La musique progressive est par essence, un courant musical reposant sur l’originalité des structures des compositions et « For the love… » par son découpage, est l’une des œuvres les plus abouties à ce jour. Le progressif se reconnaît également à la diversité des influences. Sur ce point, « For the love... » est un album très inspiré, riche de nombreuses sonorités : symphoniques et orchestrales (In The Eyes Of Medusa), une bonne dose de heavy (Sleeping Beauty) et de speed metal (Blackened In My Eyes), ambiances de musiques de films avec piano et violons : « Creep Evil » et « Past the magic part I & II » font étrangement penser aux B.O. de Danny Elfman (MIB I&II, L’ensemble des films de Tim Burton…). On trouve également des touches de rock progressif, néo-prog, un soupçon de Doom… Enfin bref, c’est un véritable panel que nous livre ici Beyond Twilight.
« Une incroyable impression d’homogénéité » certes, encore faut-il être en mesure de percevoir l’unité d’un tel chef d’œuvre. Une création comme « For the love ... » ne se digère certainement pas dès la première audition. Basée exclusivement sur le ressenti et les émotions, ce n’est qu’au fur et à mesure d’écoutes successives que le génie de cet album se révèle à nous. Mais une telle révélation se mérite, parce qu’il faut bien avouer qu’en se bornant à une écoute superficielle ou pire, en diffusant « For the love ... » comme une musique de fond, l’attention du simple auditeur sera bien attirée par quelques unes des sections vraiment captivantes de l’album (Temptation ou encore Autumn for message par exemple), mais l’homogénéité de « For the love ... » n’apparaîtra pas si évidente que cela en dépit d’une évidente richesse musicale (trop peut-être ?).
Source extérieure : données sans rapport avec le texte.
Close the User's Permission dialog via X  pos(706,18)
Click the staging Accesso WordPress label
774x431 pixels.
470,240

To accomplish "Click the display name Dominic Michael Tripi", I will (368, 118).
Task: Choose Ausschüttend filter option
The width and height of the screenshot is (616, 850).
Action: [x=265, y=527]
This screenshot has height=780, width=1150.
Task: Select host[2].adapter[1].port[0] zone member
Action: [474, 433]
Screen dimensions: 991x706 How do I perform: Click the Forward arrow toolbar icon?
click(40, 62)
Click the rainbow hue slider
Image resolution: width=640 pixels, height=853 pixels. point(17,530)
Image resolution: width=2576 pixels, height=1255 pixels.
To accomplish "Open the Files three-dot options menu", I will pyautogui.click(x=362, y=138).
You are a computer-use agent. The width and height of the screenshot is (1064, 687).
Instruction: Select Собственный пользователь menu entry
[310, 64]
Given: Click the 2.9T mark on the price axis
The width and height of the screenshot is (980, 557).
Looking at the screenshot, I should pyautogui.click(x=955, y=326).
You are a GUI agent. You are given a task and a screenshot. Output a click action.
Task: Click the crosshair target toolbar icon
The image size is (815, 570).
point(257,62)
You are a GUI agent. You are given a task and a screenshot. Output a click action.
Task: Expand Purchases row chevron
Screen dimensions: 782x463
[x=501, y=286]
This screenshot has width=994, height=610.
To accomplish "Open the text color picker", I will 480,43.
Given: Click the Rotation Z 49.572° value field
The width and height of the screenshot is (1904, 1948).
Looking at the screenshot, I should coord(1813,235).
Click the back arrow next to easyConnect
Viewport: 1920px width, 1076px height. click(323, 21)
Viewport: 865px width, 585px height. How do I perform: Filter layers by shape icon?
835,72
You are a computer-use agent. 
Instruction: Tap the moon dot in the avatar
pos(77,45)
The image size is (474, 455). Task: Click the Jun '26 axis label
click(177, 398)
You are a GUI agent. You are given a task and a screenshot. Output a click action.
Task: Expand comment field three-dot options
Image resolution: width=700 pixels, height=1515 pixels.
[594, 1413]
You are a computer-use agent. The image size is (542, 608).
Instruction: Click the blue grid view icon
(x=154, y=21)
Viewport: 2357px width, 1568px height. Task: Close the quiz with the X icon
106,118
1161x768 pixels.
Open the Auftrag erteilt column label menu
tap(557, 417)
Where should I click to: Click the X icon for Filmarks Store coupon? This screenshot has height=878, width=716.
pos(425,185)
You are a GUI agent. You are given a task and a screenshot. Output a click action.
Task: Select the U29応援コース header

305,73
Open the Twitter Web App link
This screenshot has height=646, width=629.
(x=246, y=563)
« For the love ... » est, en quelque sorte, un exercice de style qui a réussi le prodige de devenir une œuvre magique, un chef d’oeuvre du métal progressif. Bienheureux l’auditeur qui acceptera de dépasser la confusion qui résulte des premières écoutes de « For the love ... » car alors, de grands moments et d’intenses émotions s’offriront à lui.